* [Action item]:
Pull every line with "agent" from the data below and copy it.

═══ Record extracts ═══

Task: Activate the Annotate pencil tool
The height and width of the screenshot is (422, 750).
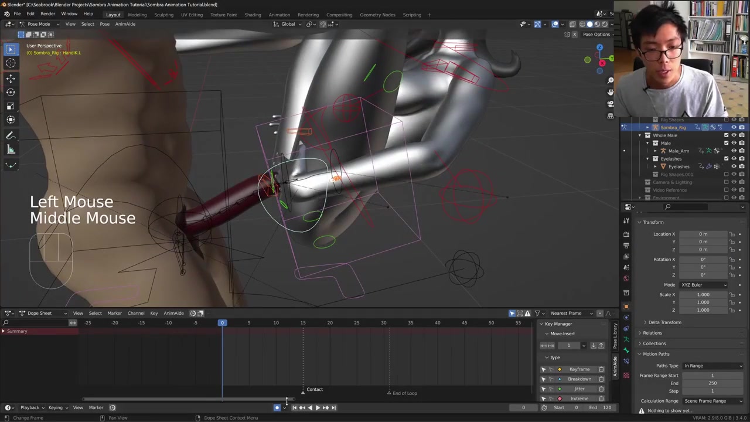Action: [x=11, y=135]
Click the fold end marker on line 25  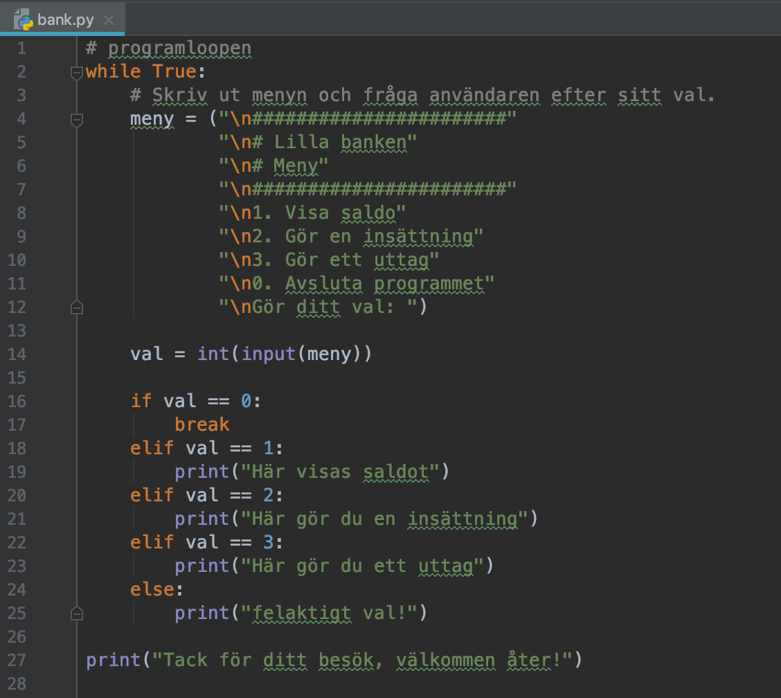tap(76, 613)
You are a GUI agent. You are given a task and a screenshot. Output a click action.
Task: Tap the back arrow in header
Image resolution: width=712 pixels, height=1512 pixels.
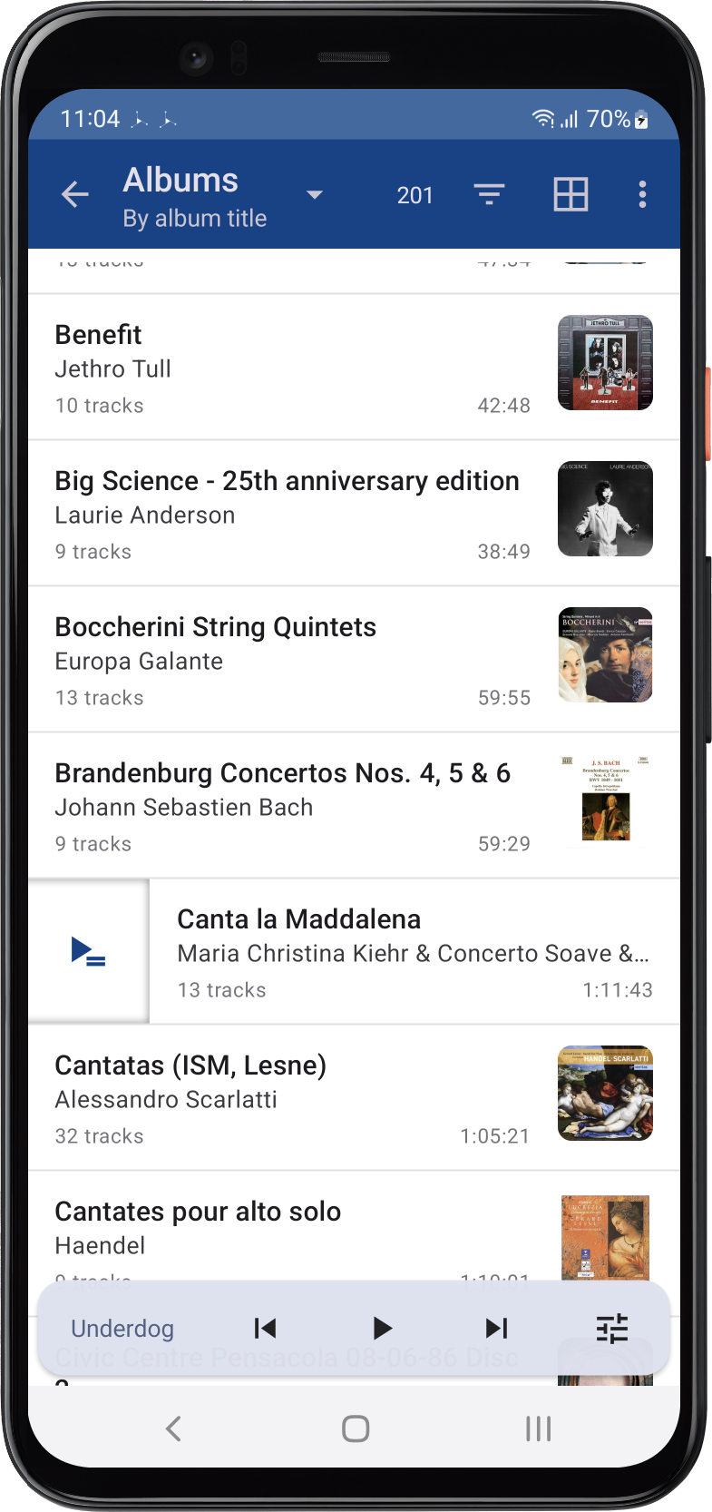pyautogui.click(x=75, y=194)
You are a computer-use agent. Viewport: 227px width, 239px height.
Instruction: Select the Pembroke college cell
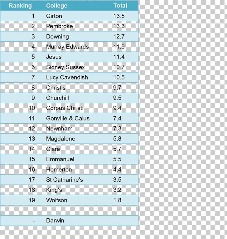[59, 26]
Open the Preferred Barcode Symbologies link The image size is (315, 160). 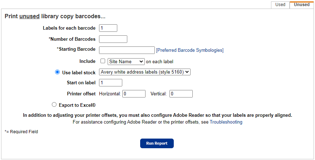[190, 50]
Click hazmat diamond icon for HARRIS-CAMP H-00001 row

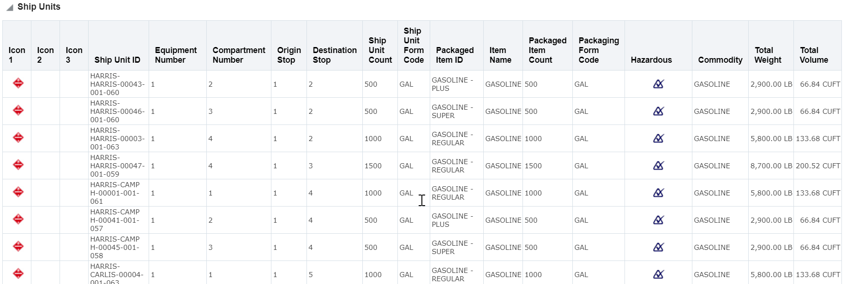pyautogui.click(x=18, y=192)
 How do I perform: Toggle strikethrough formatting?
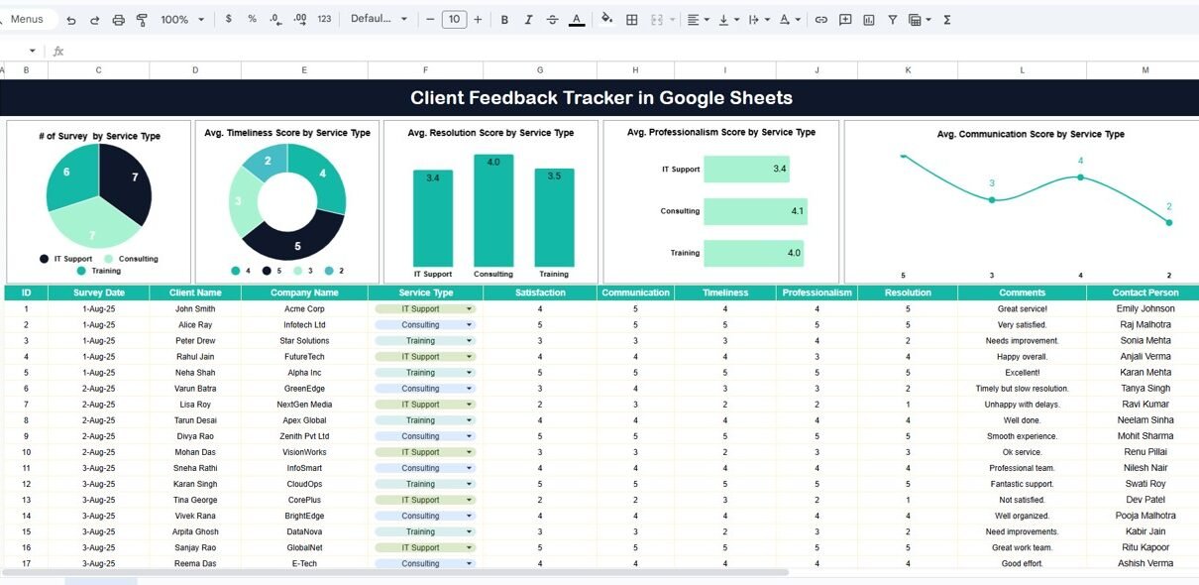click(552, 20)
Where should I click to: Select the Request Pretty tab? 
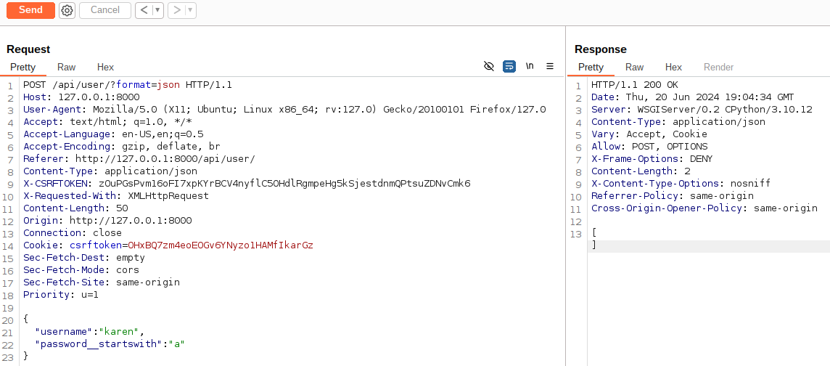point(22,68)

═══

* [The completed task]:
You are a GUI agent. You are given a task and a screenshot. Output a click action.
You are a computer-use agent. Viewport: 227px width, 239px height.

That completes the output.